The study of the regulation mechanism for exogenous auxin on root thickening based on transcriptome analysis in radish

Auxin is known to play a crucial role in governing storage root/tuber development, while the underlying mechanisms of its regulation on taproot thickening of radish have not yet been elucidated. In this study, exogenous auxin, Indole-3-acetic acid (IAA), and its transport inhibitor, 2,3,5-Triiodobenzoic acid (TIBA), were applied to seedlings of radish advanced inbred line, RB-203, on cortex split stage, and it was found that exogenous IAA and TIBA both significantly inhibited the radial growth of taproots and promoted its longitudinal growth. Exogenous IAA and TIBA both significantly increased endogenous IAA contents in the cambium zone compared with the control, which inhibited the normal differentiation of cambium cells and the enlargement of xylem cells, based on anatomical and hormonal analyses of taproots.

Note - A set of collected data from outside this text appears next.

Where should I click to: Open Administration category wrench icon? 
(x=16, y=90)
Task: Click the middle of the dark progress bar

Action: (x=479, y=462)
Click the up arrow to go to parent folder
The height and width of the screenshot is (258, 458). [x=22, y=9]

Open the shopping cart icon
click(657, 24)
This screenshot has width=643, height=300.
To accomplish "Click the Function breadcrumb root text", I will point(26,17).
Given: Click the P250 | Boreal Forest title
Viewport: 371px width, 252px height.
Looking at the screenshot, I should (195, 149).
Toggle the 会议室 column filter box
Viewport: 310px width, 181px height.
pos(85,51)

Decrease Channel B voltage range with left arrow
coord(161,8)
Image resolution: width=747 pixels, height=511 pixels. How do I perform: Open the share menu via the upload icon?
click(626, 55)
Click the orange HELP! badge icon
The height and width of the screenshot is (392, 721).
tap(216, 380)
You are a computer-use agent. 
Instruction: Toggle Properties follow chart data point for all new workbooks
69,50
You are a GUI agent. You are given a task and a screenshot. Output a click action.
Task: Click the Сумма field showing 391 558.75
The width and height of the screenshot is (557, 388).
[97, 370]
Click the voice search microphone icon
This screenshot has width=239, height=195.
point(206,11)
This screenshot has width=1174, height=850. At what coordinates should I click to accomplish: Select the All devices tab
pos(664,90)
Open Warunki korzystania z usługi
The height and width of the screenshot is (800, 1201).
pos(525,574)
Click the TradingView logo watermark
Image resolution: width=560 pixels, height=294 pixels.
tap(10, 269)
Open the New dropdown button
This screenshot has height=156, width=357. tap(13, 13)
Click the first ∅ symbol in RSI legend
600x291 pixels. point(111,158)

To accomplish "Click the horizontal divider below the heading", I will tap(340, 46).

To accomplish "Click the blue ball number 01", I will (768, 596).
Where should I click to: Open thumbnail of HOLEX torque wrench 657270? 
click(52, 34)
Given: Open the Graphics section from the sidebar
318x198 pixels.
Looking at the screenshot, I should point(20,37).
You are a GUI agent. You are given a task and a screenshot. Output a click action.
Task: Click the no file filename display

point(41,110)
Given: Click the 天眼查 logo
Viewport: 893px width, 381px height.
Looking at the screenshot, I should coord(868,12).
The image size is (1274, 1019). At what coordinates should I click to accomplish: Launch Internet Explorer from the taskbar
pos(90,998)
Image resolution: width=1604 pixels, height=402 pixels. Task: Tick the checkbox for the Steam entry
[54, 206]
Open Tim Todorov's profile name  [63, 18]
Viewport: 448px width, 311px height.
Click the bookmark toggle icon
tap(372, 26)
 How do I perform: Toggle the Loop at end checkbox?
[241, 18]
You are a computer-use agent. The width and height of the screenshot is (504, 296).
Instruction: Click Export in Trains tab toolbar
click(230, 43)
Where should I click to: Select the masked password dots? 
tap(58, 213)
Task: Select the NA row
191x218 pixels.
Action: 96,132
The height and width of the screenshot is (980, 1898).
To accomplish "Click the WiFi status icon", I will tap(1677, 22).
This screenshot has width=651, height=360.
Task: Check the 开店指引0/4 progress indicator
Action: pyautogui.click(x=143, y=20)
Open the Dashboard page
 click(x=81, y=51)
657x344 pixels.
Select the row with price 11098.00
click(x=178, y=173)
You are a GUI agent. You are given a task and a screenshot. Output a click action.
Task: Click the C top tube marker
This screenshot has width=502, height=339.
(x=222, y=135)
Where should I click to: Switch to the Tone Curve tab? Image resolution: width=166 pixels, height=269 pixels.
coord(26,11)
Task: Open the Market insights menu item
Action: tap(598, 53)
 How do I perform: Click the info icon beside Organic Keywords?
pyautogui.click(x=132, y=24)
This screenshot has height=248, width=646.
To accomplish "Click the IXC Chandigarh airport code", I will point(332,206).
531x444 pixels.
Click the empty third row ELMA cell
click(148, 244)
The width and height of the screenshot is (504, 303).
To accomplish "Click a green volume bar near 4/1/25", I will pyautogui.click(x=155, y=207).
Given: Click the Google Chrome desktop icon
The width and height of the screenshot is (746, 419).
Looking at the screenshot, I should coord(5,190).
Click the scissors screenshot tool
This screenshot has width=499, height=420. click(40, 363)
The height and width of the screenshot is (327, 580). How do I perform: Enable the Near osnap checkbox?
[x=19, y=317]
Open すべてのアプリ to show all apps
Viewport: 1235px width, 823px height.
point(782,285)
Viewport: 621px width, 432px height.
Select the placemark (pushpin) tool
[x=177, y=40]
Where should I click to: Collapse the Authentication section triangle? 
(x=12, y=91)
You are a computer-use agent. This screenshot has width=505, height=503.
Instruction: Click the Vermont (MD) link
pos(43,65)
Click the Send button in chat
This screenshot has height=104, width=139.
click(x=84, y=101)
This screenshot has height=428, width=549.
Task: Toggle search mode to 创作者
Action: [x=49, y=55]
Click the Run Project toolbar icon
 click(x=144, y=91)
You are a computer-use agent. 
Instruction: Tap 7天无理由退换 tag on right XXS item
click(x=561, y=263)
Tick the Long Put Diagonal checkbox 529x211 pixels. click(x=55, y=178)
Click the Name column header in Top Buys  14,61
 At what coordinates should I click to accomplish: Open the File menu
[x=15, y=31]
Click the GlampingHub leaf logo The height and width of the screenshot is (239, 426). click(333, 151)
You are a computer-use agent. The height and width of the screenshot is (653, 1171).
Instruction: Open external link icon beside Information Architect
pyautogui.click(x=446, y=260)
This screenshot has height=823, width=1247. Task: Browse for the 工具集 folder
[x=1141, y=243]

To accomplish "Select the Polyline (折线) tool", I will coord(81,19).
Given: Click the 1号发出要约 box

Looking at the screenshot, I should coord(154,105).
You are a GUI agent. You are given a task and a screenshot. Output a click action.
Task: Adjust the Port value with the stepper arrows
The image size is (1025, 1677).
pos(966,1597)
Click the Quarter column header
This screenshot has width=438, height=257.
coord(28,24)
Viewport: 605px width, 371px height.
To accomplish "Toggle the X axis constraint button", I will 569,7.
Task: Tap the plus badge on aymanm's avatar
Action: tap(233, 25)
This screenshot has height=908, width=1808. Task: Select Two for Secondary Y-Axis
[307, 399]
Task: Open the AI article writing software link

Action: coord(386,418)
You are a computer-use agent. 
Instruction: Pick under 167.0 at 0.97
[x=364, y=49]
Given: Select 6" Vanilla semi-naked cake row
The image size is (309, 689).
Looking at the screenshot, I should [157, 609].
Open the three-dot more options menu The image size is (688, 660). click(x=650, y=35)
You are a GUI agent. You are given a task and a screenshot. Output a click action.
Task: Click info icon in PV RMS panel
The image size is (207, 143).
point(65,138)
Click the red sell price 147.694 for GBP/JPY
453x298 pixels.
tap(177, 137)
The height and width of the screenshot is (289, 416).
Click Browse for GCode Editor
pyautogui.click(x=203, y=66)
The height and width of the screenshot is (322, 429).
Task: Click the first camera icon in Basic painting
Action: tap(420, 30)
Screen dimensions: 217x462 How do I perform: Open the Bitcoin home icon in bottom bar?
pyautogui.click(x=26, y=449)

Transcriptome analysis was conducted and Kyoto Encyclopedia of Genes and Genome pathway enrichment analysis revealed that differentially expressed genes were primarily involved in the alpha-Linolenic acid metabolism, biosynthesis of secondary metabolites, brassinosteroid biosynthesis, photosynthesis-antenna proteins and plant hormone signal transduction pathways. It was turned out that exogenous IAA significantly inhibited the expression of ARF5, which affected the division and differentiation of vascular cambium cells by regulating the expression of WOX4 and HD-ZIP III transcription factors, thus inhibiting taproot thickening of radish by further analyzing the DEGs involved in plant hormone signal transduction and the division and differentiation of vascular cambium mediated by auxin.